But there is no speculative element to rents. Nobody rents a place in the hope that rents will go up etc. Yes, places come into fashion and go out of fashion, but that is not speculation.
Rents are a fairly fixed point. Divide them by the prevailing interest rate and that's your selling price. On that basis, UK house prices are not wildly wrong.
Yes, infelicitous choice of word there. What I meant was that Ricardo noticed that what people are prepared to pay for rent seemed nearly always to be the maximum they could afford, rather than choosing to pay less on rent and more on something else, i.e. more subjective and less objective. It's the lack of objectivity that renting shares with buying, not the swaying by popular feeling of the time.
B, I'm not sure that he did notice that.
The only reason that people pay £x in rent is because there is at least one other person who is prepared to pay £x - £1 for those premises. It is a constant auction.
And seeing as rents are set by average wages for the area, people on below average wages are actually paying more than they can afford and people on above average wages still have a bit of free cash.
To the extent that this is not evened out by low earners living in small places and higher earners in bigger places, of course.
So we end up where most people are paying the most they can afford, but this is effect and not cause.
Agreed, but I think "paying more than they can afford" should be "paying more than they'd like to pay". If they were paying more than they could afford, they'd go bankrupt.

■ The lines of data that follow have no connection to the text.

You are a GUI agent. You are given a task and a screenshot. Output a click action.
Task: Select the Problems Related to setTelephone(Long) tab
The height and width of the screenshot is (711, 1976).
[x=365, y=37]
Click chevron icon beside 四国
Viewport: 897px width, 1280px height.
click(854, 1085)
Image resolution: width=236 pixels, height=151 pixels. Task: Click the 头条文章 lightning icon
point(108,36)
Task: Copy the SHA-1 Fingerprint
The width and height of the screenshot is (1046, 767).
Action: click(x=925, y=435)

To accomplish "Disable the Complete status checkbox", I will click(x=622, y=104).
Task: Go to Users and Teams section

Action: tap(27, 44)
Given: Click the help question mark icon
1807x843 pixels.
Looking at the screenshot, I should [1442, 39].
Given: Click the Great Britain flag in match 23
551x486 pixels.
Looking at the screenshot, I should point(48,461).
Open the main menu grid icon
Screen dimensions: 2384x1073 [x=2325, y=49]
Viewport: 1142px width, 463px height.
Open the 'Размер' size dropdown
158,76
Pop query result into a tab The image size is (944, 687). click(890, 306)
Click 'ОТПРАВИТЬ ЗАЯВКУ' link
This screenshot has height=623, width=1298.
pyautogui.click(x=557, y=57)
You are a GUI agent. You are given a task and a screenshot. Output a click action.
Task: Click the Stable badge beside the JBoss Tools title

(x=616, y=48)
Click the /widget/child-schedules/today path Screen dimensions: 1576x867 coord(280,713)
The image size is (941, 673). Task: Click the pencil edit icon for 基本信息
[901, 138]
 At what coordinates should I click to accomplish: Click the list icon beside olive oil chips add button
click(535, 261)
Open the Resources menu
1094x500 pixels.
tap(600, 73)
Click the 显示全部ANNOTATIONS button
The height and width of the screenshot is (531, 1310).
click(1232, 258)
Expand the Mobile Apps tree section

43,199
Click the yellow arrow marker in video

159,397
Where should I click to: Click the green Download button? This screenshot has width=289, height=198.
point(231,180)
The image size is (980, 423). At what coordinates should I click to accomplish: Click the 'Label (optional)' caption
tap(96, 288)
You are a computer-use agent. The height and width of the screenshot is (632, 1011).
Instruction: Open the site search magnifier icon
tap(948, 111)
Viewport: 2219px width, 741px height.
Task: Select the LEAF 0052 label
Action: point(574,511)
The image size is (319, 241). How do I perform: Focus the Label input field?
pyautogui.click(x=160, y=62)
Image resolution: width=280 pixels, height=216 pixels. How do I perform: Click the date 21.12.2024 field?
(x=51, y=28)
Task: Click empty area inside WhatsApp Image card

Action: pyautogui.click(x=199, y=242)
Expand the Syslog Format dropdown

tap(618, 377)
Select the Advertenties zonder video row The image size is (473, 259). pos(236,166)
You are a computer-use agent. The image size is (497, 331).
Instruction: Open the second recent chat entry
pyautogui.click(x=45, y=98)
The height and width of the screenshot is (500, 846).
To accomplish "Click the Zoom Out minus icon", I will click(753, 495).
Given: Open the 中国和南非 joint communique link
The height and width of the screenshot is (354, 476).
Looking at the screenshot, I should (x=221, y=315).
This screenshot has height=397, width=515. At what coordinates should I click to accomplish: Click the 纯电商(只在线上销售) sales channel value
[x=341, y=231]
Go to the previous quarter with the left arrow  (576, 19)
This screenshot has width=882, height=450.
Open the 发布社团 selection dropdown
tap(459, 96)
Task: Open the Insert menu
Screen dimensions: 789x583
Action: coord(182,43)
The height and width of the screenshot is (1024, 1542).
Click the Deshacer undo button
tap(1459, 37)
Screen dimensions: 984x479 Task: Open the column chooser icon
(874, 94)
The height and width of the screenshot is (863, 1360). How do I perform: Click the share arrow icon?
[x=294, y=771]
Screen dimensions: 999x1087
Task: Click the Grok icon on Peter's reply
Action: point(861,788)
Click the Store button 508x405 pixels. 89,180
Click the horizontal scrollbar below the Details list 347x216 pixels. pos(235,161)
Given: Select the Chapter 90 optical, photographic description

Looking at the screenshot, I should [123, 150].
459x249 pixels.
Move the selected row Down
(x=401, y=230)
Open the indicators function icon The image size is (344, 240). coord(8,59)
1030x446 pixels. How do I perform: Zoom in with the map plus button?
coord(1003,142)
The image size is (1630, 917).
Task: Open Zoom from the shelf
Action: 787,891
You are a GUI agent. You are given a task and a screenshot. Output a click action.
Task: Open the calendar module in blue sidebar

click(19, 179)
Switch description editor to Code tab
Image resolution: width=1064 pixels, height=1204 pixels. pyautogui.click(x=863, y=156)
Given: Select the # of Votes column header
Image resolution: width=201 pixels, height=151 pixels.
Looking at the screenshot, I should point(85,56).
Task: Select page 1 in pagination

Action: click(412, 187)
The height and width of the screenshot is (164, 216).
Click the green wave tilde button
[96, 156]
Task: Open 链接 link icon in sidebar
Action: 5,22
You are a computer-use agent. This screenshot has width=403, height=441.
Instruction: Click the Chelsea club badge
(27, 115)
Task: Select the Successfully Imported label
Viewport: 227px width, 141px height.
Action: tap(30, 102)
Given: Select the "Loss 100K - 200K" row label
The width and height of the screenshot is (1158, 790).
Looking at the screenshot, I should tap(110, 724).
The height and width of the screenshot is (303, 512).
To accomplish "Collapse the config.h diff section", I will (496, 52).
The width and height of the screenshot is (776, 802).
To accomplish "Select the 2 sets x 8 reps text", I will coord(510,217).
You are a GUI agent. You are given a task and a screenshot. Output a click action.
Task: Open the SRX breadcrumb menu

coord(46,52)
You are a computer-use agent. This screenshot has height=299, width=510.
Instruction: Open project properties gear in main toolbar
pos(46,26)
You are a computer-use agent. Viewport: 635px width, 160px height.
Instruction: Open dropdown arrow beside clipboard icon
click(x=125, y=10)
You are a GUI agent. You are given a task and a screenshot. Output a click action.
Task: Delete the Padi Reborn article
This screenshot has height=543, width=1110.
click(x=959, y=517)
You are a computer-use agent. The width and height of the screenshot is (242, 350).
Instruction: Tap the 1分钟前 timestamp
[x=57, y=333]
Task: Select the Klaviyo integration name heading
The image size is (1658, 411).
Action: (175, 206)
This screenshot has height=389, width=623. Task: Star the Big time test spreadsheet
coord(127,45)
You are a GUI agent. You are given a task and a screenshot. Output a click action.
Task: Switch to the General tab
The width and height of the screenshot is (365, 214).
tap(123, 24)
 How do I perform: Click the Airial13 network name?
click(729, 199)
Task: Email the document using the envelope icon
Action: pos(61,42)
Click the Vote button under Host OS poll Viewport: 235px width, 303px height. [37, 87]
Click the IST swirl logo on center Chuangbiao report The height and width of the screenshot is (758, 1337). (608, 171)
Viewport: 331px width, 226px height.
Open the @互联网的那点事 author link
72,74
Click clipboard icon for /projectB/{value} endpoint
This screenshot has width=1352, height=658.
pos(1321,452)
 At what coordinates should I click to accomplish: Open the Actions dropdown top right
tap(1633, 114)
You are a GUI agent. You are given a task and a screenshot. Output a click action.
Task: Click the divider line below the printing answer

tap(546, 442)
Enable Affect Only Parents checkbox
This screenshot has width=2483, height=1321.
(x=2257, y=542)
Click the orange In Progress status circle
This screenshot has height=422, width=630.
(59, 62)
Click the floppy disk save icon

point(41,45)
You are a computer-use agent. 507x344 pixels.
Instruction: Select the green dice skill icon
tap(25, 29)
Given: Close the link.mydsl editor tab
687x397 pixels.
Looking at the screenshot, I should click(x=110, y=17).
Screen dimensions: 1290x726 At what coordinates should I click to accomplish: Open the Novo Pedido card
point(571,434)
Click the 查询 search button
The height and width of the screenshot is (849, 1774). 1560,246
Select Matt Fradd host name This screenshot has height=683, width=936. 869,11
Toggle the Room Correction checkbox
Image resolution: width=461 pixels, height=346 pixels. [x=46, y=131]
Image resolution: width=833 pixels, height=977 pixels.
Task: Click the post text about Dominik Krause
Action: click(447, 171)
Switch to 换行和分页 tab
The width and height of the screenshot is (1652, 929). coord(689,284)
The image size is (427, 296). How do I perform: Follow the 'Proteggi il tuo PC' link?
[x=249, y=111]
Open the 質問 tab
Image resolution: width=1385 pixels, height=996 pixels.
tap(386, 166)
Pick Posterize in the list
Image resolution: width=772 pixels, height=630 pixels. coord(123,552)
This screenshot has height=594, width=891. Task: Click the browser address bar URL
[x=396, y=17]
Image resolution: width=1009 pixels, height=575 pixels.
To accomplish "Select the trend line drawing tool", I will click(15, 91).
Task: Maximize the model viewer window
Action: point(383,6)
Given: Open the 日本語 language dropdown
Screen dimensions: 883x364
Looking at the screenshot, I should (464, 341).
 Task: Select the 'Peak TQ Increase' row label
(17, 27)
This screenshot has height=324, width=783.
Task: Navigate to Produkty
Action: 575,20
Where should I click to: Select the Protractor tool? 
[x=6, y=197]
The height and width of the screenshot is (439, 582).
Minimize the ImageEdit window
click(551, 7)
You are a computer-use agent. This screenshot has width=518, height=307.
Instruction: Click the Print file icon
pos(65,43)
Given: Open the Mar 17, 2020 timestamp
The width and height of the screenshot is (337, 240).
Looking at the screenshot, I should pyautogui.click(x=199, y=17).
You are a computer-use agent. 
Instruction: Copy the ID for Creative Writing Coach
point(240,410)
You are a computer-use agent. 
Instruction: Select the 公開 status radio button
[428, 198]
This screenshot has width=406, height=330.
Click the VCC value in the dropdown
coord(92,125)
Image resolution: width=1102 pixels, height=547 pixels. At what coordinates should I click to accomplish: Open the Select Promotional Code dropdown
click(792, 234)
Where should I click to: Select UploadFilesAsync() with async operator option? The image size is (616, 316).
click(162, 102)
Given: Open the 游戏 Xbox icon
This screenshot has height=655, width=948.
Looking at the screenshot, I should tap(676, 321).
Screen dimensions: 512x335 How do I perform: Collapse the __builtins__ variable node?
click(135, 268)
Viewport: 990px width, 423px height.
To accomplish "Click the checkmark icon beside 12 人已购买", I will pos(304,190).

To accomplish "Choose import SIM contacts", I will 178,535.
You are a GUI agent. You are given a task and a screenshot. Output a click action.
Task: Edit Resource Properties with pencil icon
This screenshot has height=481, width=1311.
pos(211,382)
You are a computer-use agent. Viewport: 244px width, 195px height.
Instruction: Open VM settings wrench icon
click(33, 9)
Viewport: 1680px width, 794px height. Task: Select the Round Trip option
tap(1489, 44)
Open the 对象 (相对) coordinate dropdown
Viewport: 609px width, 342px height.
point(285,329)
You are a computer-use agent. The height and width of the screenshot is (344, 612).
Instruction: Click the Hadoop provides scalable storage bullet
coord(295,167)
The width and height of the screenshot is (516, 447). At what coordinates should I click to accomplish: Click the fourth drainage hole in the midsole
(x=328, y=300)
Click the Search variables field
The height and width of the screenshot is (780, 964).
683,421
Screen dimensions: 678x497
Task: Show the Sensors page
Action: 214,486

"The only reason that people pay £x in rent is because there is at least one other person who is prepared to pay £x - £1 for those premises"
I'm not sure about this, otherwise, whenever supply exceeded demand, land rents would always collapse to zero. In an auction, if you have a lot which no-one wants then the auctioneer will reduce the starting bid from what he thinks is the "going rate" for that lot down to the minimum bid before giving up and putting it as a "not sold". When renting, or buying a house people tend to think "My budget is £x, what's the best I can do for that", more than "I want this type of home, what is the cheapest I can get it for?", although I'd guess you'd tend more towards the latter, the more specialised your wants (e.g. "I want a house with its own golf course within commuting distance of London.")
B, how can supply exceed demand?
With milk, the farmers get more and more efficient, produce more and more but demand is the same, milk is a commodity so price goes down, and keeps dropping until enough farmers have gone out of business and supply stabilises at a profitable level.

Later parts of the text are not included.